Each partition replica resides on a single broker and cannot be split across disks.
The partition size is therefore limited by the disk size of a single mount point.
If a team wanted to retain weeks or months of data, Kafka’s local disks often filled up quickly.

b. Cost inefficiency🔗

To increase storage, you had to add more brokers, even if CPU and memory were underutilized.
This made Kafka clusters larger and more expensive than necessary, since scaling storage required scaling compute too.

c. Low elasticity🔗

When scaling up or down (e.g., adding/removing brokers), moving large partitions between brokers took a long time.
Kafka rebalance and recovery operations were slower because huge amounts of data had to be copied between nodes.

d.

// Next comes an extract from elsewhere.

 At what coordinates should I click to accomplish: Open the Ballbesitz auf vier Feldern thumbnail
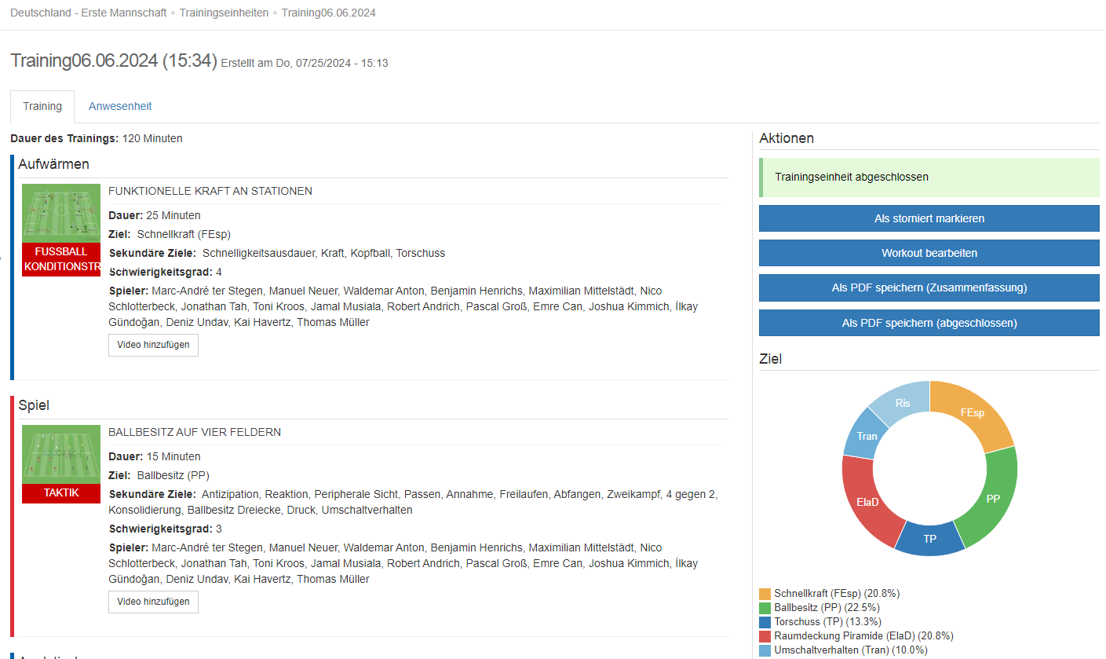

External pipelines🔗

Organizations often created additional pipelines to offload old Kafka data to cheaper storage (e.g., S3, HDFS).
This duplicated infrastructure and increased operational complexity.

So Kafka needed a way to: ✅ Keep recent, “hot” data close to the broker for low-latency access. ✅ Offload older, “cold” data to cheaper and more scalable storage. ✅ Do this transparently, without breaking existing clients or APIs.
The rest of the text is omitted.